[Opening SOURCE DATA section]

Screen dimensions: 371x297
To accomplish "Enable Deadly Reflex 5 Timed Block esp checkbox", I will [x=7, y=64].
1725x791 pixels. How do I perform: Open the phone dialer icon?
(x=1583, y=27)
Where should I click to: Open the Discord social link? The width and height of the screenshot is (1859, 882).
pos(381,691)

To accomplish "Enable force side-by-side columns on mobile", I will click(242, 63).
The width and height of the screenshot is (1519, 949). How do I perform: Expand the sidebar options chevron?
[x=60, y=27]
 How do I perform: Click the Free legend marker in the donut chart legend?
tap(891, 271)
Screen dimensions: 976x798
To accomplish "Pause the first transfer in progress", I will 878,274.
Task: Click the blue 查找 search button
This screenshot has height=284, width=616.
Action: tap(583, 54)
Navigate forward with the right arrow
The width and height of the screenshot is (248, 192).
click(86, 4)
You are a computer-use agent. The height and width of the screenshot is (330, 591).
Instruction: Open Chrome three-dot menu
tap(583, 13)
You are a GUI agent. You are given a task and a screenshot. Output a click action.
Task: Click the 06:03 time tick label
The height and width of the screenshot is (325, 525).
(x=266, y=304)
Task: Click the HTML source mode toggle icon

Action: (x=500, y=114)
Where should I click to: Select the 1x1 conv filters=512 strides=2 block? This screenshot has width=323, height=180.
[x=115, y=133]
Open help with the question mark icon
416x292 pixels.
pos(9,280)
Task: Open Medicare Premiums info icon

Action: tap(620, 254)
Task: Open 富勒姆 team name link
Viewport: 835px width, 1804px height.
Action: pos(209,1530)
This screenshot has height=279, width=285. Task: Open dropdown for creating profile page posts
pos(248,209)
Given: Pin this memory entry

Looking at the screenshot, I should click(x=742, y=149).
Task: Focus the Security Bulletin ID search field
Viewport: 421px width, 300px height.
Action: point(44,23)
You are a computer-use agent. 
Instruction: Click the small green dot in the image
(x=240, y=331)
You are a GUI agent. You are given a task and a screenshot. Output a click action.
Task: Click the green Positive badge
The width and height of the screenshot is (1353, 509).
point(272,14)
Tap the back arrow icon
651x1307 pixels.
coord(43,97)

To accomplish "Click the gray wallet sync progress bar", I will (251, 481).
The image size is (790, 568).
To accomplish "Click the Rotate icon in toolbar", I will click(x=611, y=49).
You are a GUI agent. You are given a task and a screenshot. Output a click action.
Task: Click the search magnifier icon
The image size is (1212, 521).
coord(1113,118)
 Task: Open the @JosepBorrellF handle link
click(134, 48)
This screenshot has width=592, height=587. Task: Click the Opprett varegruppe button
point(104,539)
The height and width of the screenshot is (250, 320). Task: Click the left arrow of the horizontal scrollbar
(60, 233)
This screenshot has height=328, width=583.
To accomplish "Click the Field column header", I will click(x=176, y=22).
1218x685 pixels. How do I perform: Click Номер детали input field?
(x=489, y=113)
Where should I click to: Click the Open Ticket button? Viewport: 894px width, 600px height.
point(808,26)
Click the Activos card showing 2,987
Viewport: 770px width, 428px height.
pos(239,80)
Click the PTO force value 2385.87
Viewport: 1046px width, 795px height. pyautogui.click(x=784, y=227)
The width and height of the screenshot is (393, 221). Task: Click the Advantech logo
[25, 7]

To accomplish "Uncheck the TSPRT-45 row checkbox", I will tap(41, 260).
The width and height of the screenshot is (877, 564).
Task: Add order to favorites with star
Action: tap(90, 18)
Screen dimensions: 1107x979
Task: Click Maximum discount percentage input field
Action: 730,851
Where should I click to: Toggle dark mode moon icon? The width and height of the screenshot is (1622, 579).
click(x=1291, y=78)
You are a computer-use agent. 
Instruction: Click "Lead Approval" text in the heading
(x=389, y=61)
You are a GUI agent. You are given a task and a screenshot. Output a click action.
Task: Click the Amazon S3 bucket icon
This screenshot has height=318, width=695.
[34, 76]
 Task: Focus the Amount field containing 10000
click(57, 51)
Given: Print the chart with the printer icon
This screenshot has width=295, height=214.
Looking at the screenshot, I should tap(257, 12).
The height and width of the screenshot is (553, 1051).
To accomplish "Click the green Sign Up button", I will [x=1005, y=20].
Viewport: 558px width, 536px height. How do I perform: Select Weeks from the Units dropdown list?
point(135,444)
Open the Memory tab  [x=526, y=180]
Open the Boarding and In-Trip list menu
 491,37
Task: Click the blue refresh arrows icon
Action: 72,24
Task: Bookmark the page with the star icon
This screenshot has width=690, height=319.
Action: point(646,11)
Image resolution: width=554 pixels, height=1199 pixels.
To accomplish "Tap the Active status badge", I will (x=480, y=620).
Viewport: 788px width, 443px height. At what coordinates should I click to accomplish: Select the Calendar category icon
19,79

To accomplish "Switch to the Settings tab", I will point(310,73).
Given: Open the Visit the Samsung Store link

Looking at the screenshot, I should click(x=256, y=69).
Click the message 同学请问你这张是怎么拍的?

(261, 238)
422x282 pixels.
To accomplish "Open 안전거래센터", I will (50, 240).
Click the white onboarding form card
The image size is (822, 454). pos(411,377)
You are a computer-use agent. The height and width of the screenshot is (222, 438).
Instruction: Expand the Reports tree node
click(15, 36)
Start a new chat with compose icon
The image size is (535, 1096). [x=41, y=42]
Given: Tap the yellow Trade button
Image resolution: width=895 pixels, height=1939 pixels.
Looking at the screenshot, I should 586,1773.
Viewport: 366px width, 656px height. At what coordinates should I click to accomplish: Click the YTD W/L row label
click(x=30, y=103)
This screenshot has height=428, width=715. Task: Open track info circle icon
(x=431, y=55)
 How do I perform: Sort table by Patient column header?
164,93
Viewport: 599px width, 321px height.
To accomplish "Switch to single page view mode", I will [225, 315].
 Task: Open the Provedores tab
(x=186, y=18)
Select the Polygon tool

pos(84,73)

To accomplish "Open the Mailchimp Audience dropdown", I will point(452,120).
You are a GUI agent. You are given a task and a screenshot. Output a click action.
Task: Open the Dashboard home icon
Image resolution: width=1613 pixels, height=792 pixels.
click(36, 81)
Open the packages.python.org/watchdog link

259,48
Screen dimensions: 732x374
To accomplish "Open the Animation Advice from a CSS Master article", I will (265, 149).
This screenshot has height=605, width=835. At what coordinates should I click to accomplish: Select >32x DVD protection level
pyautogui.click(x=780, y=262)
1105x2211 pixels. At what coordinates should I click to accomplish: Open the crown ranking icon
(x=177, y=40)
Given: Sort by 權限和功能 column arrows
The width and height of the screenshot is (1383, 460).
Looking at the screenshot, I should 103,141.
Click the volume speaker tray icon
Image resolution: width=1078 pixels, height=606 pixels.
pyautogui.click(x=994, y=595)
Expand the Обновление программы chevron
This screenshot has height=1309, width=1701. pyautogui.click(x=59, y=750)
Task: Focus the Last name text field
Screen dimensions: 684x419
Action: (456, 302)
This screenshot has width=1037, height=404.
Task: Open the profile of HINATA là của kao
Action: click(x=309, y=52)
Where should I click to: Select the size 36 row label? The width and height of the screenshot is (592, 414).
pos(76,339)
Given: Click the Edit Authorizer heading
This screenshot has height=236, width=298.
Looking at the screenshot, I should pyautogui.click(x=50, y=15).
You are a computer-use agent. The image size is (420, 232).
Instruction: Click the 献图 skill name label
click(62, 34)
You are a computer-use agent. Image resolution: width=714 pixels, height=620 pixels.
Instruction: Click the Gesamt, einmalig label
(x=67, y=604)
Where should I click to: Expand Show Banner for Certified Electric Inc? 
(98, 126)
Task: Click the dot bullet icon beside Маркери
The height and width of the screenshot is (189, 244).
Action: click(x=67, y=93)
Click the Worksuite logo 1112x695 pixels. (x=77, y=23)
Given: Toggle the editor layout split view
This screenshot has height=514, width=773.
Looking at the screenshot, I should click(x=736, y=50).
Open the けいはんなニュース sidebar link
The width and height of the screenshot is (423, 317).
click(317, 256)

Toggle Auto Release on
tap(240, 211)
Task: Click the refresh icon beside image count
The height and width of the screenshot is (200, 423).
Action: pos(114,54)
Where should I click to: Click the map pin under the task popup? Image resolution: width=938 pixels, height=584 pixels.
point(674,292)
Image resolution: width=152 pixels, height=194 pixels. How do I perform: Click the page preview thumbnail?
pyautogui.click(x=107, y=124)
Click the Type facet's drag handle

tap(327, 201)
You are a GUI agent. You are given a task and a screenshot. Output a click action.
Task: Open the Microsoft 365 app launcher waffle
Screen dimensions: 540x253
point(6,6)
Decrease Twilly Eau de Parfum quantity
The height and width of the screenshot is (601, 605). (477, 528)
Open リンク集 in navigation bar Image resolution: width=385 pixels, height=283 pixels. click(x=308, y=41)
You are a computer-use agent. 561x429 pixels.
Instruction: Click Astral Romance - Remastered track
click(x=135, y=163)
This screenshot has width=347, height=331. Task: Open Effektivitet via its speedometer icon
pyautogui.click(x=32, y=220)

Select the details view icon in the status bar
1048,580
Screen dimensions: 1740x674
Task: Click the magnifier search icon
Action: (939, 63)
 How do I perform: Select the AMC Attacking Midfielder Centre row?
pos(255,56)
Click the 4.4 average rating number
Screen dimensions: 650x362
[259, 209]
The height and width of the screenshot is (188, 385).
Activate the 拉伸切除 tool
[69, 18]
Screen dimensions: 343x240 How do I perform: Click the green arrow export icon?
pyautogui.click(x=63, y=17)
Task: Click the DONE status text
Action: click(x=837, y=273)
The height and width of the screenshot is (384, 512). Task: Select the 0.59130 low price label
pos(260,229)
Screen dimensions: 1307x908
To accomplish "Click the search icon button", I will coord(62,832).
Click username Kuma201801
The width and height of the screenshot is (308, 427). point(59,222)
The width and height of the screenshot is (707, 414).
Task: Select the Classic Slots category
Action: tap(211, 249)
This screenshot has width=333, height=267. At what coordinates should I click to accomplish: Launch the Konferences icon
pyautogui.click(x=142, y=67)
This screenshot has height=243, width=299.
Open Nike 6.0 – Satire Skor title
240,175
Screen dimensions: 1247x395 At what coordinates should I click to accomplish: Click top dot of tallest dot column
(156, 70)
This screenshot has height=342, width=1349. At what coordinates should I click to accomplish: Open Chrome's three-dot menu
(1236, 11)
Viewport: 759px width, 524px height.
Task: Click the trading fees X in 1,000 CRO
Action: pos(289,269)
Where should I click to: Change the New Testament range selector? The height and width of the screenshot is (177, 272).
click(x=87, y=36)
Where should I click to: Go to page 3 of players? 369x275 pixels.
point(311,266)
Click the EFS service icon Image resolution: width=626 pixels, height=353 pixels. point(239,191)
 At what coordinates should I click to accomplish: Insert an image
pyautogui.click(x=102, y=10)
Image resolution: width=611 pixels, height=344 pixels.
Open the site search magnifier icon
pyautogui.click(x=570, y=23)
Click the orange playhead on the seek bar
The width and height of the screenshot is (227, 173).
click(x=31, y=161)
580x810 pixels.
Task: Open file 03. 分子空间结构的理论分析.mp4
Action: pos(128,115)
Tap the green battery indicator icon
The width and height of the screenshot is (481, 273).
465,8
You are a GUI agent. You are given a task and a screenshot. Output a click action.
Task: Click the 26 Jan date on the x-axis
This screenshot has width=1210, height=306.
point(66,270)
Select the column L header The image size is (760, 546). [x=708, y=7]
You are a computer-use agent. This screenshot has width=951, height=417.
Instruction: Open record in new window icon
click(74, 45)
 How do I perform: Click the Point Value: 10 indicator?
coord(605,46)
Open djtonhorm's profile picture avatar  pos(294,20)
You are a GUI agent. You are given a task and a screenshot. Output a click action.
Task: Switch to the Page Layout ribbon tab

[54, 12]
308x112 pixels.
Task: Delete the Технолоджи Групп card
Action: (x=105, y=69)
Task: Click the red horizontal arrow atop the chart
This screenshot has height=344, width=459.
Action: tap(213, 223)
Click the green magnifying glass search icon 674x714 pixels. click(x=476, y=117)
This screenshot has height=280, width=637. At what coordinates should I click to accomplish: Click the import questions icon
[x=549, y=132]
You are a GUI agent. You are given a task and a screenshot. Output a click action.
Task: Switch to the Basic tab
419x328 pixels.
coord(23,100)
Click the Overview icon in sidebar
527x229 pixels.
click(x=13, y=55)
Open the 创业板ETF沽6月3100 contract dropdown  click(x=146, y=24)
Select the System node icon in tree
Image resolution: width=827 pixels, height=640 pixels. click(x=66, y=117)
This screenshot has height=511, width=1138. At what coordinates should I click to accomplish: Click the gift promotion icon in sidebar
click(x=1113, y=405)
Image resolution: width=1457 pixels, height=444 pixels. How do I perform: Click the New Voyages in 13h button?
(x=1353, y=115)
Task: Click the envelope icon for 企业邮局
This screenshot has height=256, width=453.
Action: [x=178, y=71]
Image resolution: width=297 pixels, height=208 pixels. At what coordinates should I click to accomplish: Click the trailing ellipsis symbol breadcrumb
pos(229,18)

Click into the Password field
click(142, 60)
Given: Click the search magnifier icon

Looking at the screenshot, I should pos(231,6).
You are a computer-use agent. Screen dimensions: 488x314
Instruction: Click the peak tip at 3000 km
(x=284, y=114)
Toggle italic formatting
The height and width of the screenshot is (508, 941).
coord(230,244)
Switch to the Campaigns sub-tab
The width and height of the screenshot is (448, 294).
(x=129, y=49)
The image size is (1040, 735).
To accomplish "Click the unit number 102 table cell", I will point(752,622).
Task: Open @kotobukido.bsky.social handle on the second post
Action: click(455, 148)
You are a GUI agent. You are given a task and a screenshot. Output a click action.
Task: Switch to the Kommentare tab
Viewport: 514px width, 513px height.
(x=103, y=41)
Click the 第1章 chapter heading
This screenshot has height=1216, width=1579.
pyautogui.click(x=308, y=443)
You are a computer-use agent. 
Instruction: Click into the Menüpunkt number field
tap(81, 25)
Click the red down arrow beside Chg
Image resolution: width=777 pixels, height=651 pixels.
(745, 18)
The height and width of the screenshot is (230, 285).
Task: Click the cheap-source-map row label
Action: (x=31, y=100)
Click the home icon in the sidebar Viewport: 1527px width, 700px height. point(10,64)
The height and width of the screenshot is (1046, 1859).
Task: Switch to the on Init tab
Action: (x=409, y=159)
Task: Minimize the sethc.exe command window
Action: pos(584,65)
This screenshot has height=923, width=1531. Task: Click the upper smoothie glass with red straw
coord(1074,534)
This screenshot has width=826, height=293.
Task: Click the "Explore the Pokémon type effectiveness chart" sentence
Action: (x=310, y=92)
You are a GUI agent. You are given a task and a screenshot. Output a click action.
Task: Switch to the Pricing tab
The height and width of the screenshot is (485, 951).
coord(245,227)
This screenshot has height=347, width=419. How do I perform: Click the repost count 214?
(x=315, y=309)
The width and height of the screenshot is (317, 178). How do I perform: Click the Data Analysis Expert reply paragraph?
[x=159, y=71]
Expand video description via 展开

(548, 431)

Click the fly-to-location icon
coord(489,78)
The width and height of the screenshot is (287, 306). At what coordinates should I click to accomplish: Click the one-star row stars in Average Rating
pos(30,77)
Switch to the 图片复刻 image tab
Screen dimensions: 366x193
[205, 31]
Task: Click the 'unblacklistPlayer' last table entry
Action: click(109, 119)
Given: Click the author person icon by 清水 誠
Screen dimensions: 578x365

[Closing SOURCE DATA section]

## DIRECTIONS
An exact copy of the lines above between the line holding "Start a new chat with compose icon" and the line holding "You are a computer-use agent. The image", inclusive, is the whole answer.

## SOLUTION FOR THIS PROBLEM
Start a new chat with compose icon
The image size is (535, 1096). [x=41, y=42]
Given: Tap the yellow Trade button
Image resolution: width=895 pixels, height=1939 pixels.
Looking at the screenshot, I should 586,1773.
Viewport: 366px width, 656px height. At what coordinates should I click to accomplish: Click the YTD W/L row label
click(x=30, y=103)
This screenshot has height=428, width=715. Task: Open track info circle icon
(x=431, y=55)
 How do I perform: Sort table by Patient column header?
164,93
Viewport: 599px width, 321px height.
To accomplish "Switch to single page view mode", I will [225, 315].
 Task: Open the Provedores tab
(x=186, y=18)
Select the Polygon tool

pos(84,73)

To accomplish "Open the Mailchimp Audience dropdown", I will point(452,120).
You are a GUI agent. You are given a task and a screenshot. Output a click action.
Task: Open the Dashboard home icon
Image resolution: width=1613 pixels, height=792 pixels.
click(36, 81)
Open the packages.python.org/watchdog link

259,48
Screen dimensions: 732x374
To accomplish "Open the Animation Advice from a CSS Master article", I will (265, 149).
This screenshot has height=605, width=835. At what coordinates should I click to accomplish: Select >32x DVD protection level
pyautogui.click(x=780, y=262)
1105x2211 pixels. At what coordinates should I click to accomplish: Open the crown ranking icon
(x=177, y=40)
Given: Sort by 權限和功能 column arrows
The width and height of the screenshot is (1383, 460).
Looking at the screenshot, I should 103,141.
Click the volume speaker tray icon
Image resolution: width=1078 pixels, height=606 pixels.
pyautogui.click(x=994, y=595)
Expand the Обновление программы chevron
This screenshot has height=1309, width=1701. pyautogui.click(x=59, y=750)
Task: Focus the Last name text field
Screen dimensions: 684x419
Action: (456, 302)
This screenshot has width=1037, height=404.
Task: Open the profile of HINATA là của kao
Action: click(x=309, y=52)
Where should I click to: Select the size 36 row label? The width and height of the screenshot is (592, 414).
pos(76,339)
Given: Click the Edit Authorizer heading
This screenshot has height=236, width=298.
Looking at the screenshot, I should pyautogui.click(x=50, y=15).
You are a computer-use agent. The image size is (420, 232).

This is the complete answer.